In retrospect, when comparing their stat lines, the voting could potentially have gone the other way. Koosman’s 2.69 ERA was lower than Jones’ 2.74 figure, and Koosman also struck out 200 batters compared to Jones’ 93. Jones did toss 315 innings that year, compared to Koosman’s (still high by today’s standards) 247 innings, and back when pitcher wins still ruled the roost, Jones’ 22 league-leading victories likely helped edge him out over Koosman for the award. That 1976 season was the closest Koosman ever came to winning a Cy Young.
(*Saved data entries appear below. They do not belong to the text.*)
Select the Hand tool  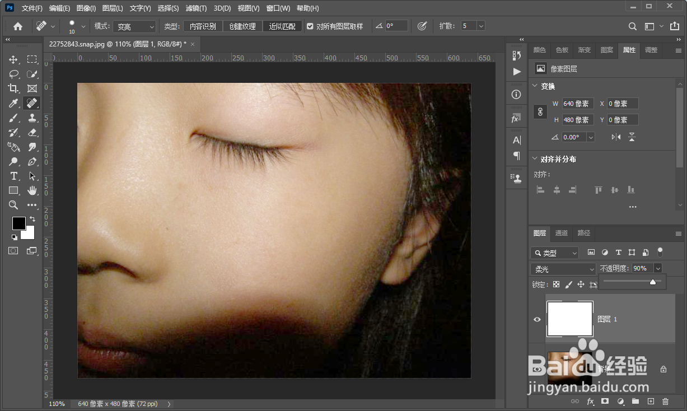pos(32,190)
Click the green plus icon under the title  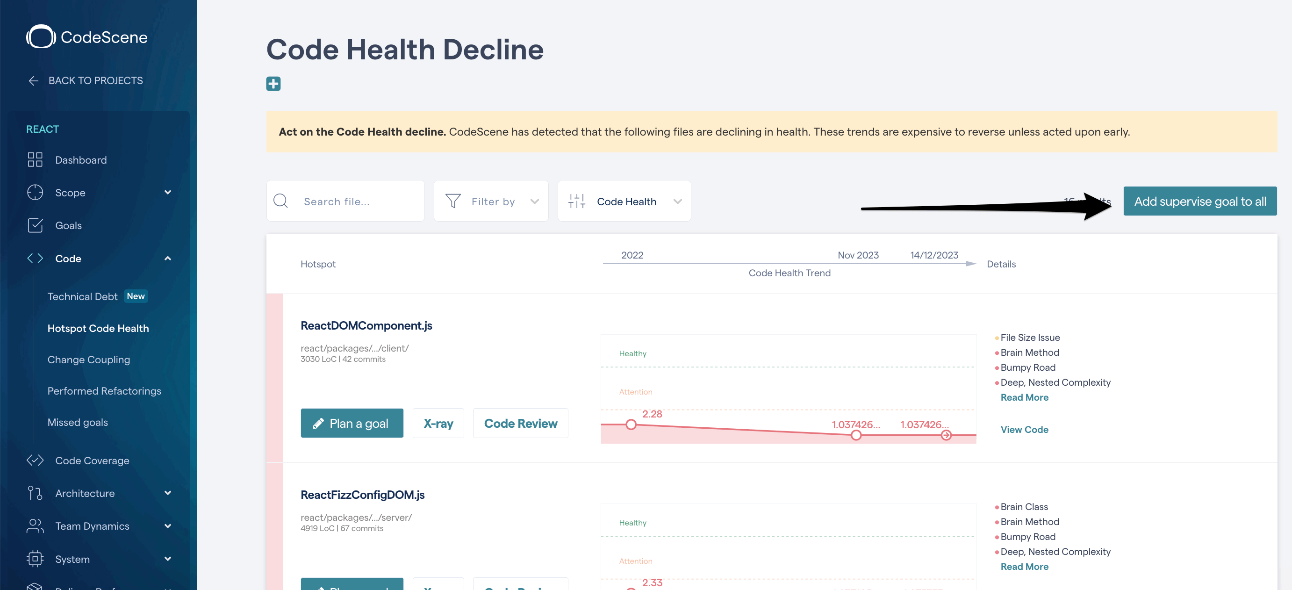click(273, 83)
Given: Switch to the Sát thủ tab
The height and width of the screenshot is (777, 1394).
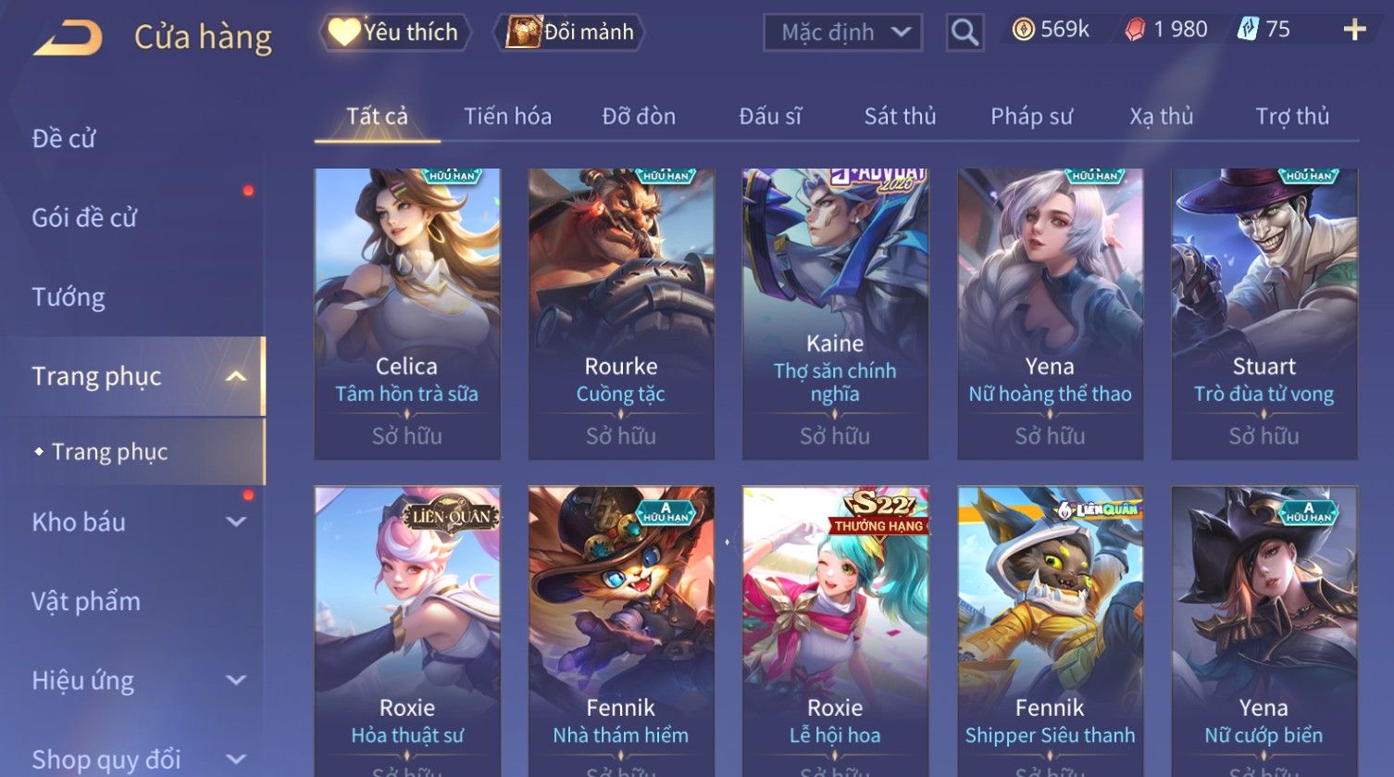Looking at the screenshot, I should pos(900,117).
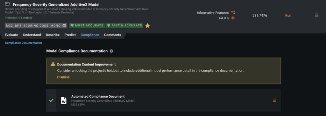Image resolution: width=326 pixels, height=116 pixels.
Task: Open the Evaluate tab
Action: click(11, 35)
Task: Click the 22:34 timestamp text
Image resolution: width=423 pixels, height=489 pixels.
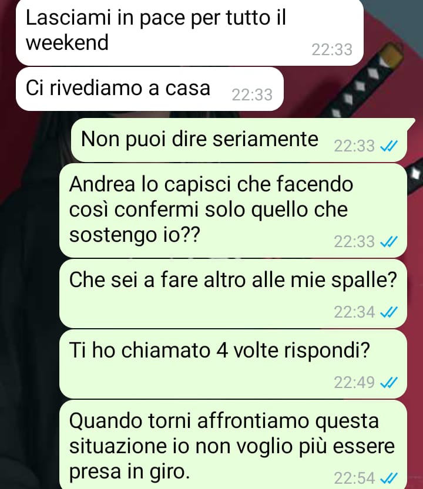Action: click(x=354, y=312)
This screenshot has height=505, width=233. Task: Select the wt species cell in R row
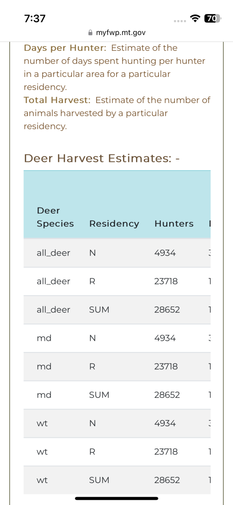click(42, 452)
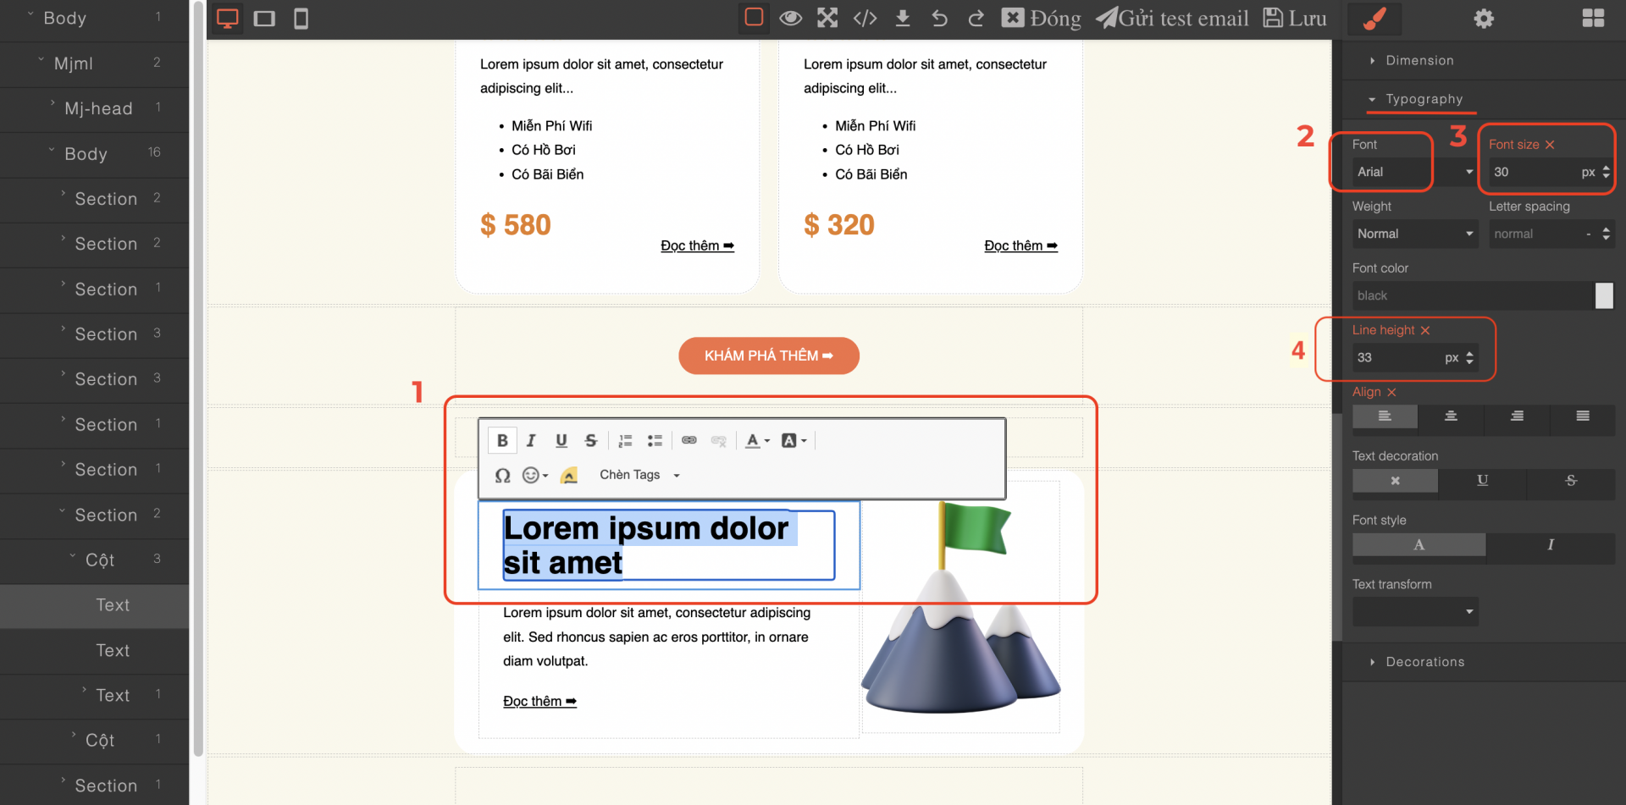
Task: Click the Gửi test email button
Action: [1173, 19]
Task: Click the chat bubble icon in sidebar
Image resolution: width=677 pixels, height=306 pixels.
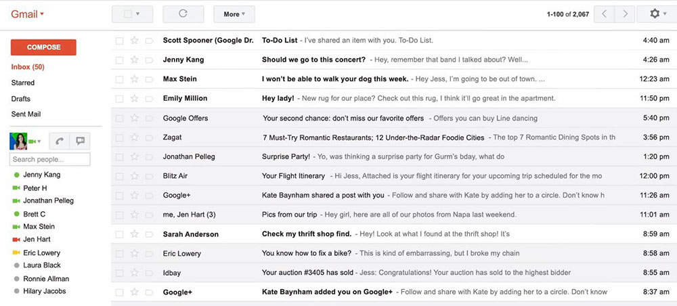Action: [x=80, y=141]
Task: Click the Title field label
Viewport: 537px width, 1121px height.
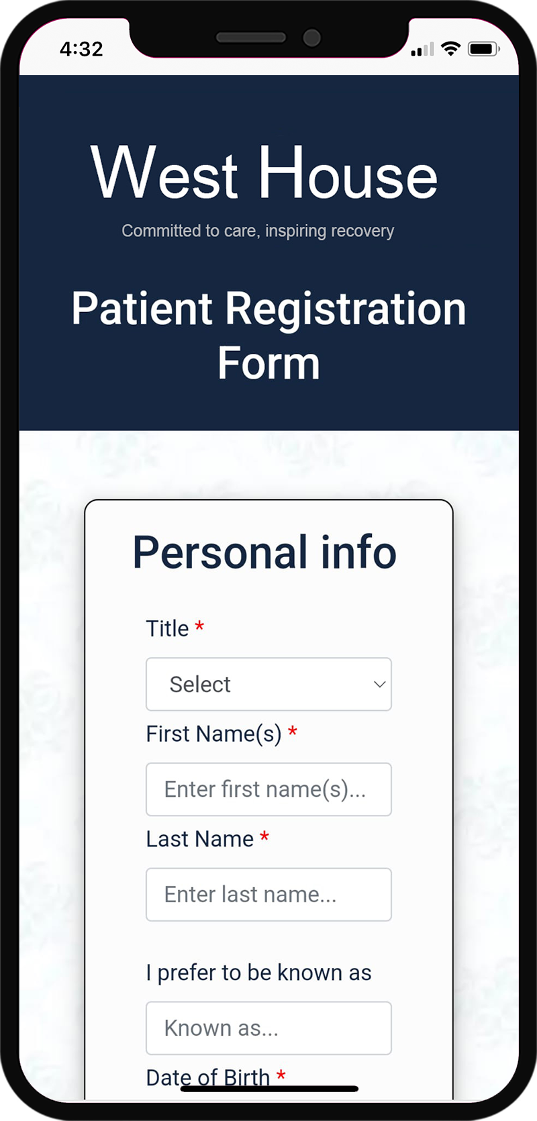Action: (x=167, y=629)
As of 2021, 136 players have batted for both the Mets and the Padres, and one of the biggest bats to ever play for both teams was Kevin McReynolds. He started his career in San Diego in 1983 and had one of his best career years the following season, when the Padres made one of their two World Series appearances. Meanwhile in Queens, a young hitter named Kevin Mitchell was coming through the Mets’ Minor League system. Mitchell broke out with the Mets in 1986 and famously scored the tying run in the fabled 10th inning of Game 6 in the World Series. He also finished third in the NL Rookie of the Year voting that offseason.
On December 11, 1986, the Amazins and the Friars decided to do a little swap, which brought Mitchell to San Diego and McReynolds to New York, among other players. Mitchell spent only half a season in San Diego before he was then traded to the San Francisco Giants, where he spent several very productive years and won the NL MVP in 1989. Meanwhile, McReynolds played for the Mets from 1987 until 1994 and, both offensively and defensively, became one of the very best left fielders the Amazins have ever had.
By the mid-1990s, when McReynolds was no longer a Met, baseball had begun expanding internationally more than it ever had before, and the Mets and the Padres took part in a unique event to signify this global expansion. From August 16-18, 1996, the two teams played a three-game series in Mexico, which marked the first time that Major League Baseball had ever been played outside the U.S. or Canada.
Los Angeles Dodgers legend, and native Mexican, Fernando Valenzuela took the mound for the Padres in the series’ first game, opposed by the Mets’ Robert Person. The Padres ended up winning that game and took two out of three in the series. Though the Mets have never returned to the Estadio de Beisbol Monterrey (the stadium in Mexico where the series took place), the Padres have played in Mexico twice since — once in 1999 vs. the Rockies, and again in 2017 against the Dodgers
In the 21st century, the Padres have found themselves victim to two of the most memorable and remarkable plays in Mets history. The first occurred on August 9, 2005, at Petco Park. In the bottom of the 7th inning, Padres right fielder Brian Giles broke his bat on a bloop fly ball to shallow left field. Wright scampered back, grabbed the ball with his bare right hand, and dove to the ground, quickly raising his arm to show that he had fully caught the ball.
In classic Mets fashion, the Amazins lost the game 8-3, but this play likely opened the eyes and ears of many National League opponents to Wright’s Gold Glove potential. It was, quite simply, one of the greatest defensive plays ever made by a New York Met, and will remain high on that list for decades to come.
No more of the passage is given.